Two cards are drawn without replacement from an ordinary deck of 52 playing cards. What is the

probability that the second card is a spade if the first card was not a spade?

since all of the spades are still there, but one other card is gone, the prob that the next draw is a spade is 13/51

The first card was drawn from 52 cards, giving you a probability of 1/52 cards. One for the one that was selected (it's the only one of its kind in the deck) out of 52 possible cards = 1/52. It was not put back, but remember - it wasn't a spade so all 13 spades are still in the deck, but the deck now only contains 53 cards. Now, the probability that you can draw a spade is 13 out of 53 cards, or 13/53.

Correction - I meant 13/51 cards.

To find the probability that the second card is a spade given that the first card was not a spade, we need to first determine the number of favorable outcomes and then divide it by the number of possible outcomes.

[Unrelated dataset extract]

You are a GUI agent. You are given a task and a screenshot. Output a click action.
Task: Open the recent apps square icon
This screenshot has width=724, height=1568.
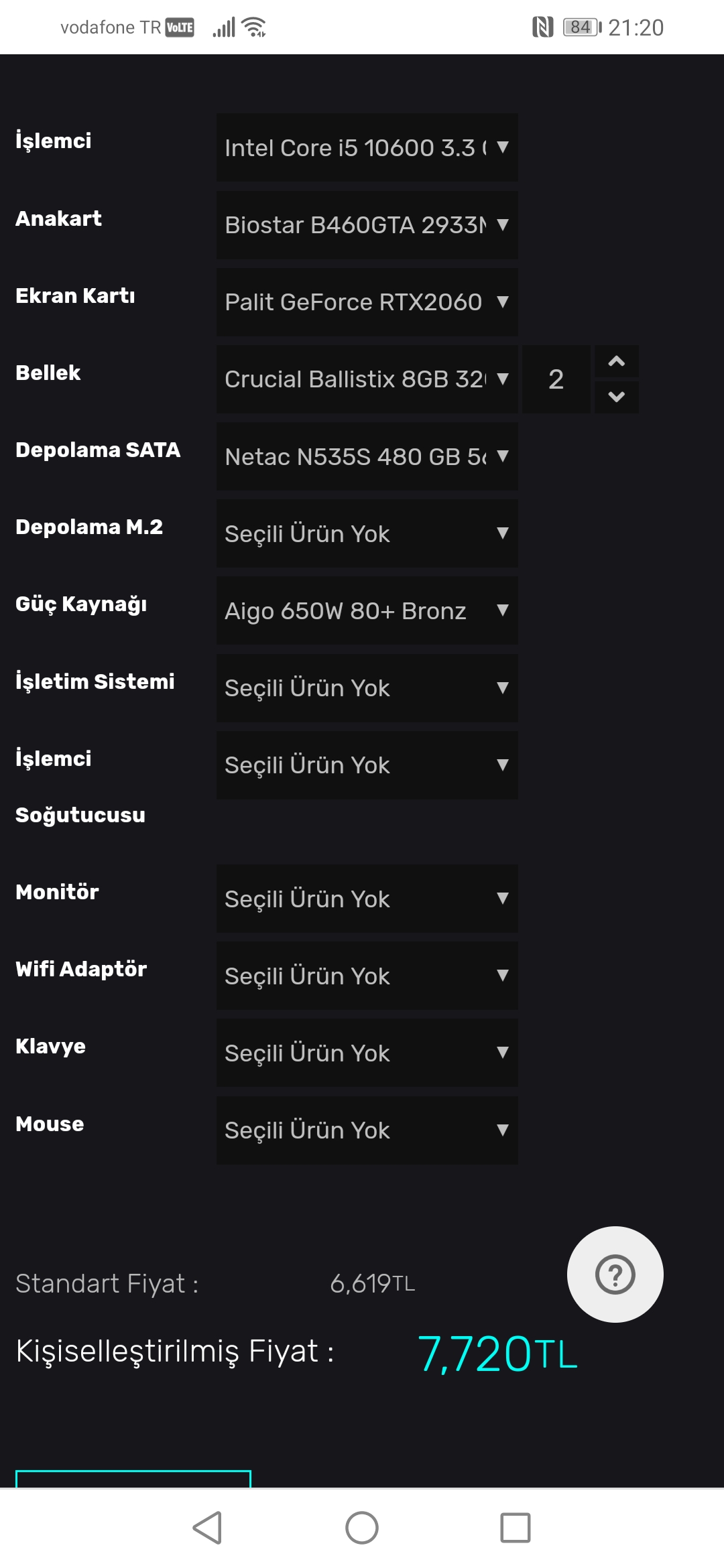pyautogui.click(x=515, y=1528)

Step 1: Determine the number of favorable outcomes
Since the first card was not a spade, there are 39 remaining spades out of the 51 cards left in the deck.

Step 2: Determine the number of possible outcomes
The first card can be any card from the 51 remaining cards, and the second card can be any of the remaining 50 cards.

Step 3: Calculate the probability
The probability of the second card being a spade, given that the first card was not a spade, is given by:
Number of favorable outcomes / Number of possible outcomes
= (Number of remaining spades) / (Number of remaining cards)

Substituting in the values, we have:
Probability = (39/51) = 0.7647 or approximately 76.47%

Therefore, the probability that the second card is a spade, given that the first card was not a spade, is approximately 0.7647 or 76.47%.